Question

The mean of 100 items is 48 and their standard deviation is 10. Find the sum of all the items.

Answer 1

Hint: Use the mean formula which is the average of the sum of the terms and is calculated by $\bar x = \dfrac{{\sum {{x_i}} }}{n}$. Then substitute the mean of the items and the total number of items. Then, do the simplification to get the sum of all items.

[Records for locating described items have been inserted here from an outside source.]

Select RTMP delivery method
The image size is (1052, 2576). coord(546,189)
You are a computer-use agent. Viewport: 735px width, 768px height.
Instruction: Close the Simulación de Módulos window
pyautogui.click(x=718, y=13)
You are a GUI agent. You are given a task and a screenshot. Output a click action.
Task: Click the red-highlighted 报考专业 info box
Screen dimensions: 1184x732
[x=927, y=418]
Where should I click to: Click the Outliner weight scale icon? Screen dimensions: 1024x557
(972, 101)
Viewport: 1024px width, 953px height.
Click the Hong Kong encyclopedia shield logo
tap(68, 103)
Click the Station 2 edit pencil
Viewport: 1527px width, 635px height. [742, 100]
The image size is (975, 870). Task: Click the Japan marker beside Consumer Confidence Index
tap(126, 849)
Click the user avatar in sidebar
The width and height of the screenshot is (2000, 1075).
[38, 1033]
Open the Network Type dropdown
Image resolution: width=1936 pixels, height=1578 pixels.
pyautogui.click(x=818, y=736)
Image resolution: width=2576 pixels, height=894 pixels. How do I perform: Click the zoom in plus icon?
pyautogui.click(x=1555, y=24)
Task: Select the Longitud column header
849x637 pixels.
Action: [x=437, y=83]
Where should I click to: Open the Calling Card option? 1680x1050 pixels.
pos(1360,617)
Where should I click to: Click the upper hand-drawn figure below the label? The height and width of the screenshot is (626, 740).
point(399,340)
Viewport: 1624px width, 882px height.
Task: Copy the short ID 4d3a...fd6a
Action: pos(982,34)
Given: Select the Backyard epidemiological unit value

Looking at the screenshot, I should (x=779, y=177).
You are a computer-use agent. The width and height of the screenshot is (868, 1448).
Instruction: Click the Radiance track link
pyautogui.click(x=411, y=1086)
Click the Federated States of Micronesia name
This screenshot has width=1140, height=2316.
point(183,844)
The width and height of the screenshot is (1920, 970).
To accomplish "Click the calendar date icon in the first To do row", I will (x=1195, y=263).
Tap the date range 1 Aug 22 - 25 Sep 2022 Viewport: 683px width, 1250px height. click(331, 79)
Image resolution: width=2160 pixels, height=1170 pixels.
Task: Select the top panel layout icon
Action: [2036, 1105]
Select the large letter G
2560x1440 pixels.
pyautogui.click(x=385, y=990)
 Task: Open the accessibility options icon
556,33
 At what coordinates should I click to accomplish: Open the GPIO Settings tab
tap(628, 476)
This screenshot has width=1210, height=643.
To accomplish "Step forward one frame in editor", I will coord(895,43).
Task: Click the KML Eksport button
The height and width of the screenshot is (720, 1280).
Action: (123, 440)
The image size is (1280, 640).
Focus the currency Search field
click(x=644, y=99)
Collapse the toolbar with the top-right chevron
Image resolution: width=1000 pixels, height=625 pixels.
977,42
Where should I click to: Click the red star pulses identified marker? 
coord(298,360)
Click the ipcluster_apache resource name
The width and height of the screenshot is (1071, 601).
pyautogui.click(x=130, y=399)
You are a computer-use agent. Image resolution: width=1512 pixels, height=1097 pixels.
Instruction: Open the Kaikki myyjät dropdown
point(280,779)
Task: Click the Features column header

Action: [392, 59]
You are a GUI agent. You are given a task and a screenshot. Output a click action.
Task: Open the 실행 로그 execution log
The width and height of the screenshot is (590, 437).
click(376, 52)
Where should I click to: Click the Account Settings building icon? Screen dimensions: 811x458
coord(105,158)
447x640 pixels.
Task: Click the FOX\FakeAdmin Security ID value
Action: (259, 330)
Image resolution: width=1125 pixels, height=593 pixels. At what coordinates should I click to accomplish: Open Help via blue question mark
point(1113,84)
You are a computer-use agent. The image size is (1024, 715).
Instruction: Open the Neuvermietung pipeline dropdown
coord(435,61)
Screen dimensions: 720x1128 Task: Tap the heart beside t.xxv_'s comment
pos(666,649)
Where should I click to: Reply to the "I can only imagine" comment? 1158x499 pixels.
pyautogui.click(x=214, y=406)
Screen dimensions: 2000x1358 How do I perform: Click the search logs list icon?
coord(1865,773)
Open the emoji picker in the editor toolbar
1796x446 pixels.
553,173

Complete step-by-step solution:
The mean of 100 items is 48 and their standard deviation is 10.
We have to find the sum of all items.
Mean is the measure of the average of a set of values which can be calculated by dividing the sum of all the observations by the number of observations. There are four different ways to measure the mean of a data set. They are arithmetic mean, geometric mean, harmonic mean, and weighted arithmetic mean. Usually, the arithmetic mean is calculated because it is easy to calculate.
The mean is calculated by dividing the sum of observations by the number of observations. The formula is given by,
$\bar x = \dfrac{{\sum {{x_i}} }}{n}$
Now, substitute the value of mean and number of items in the mean formula,
$ \Rightarrow 48 = \dfrac{{\sum {{x_i}} }}{{100}}$
Cross-multiply the terms,
$\therefore \sum {{x_i}} = 4800$

Hence, the sum of all the items is 4800.

Note: Whenever we face such types of problems the key point that we need to recall is that Mean or Arithmetic mean is the average of given numbers. It is found by calculating the sum of the given numbers and dividing it by how many numbers there are. These types of questions are based only on this definition and can be easily solved using this.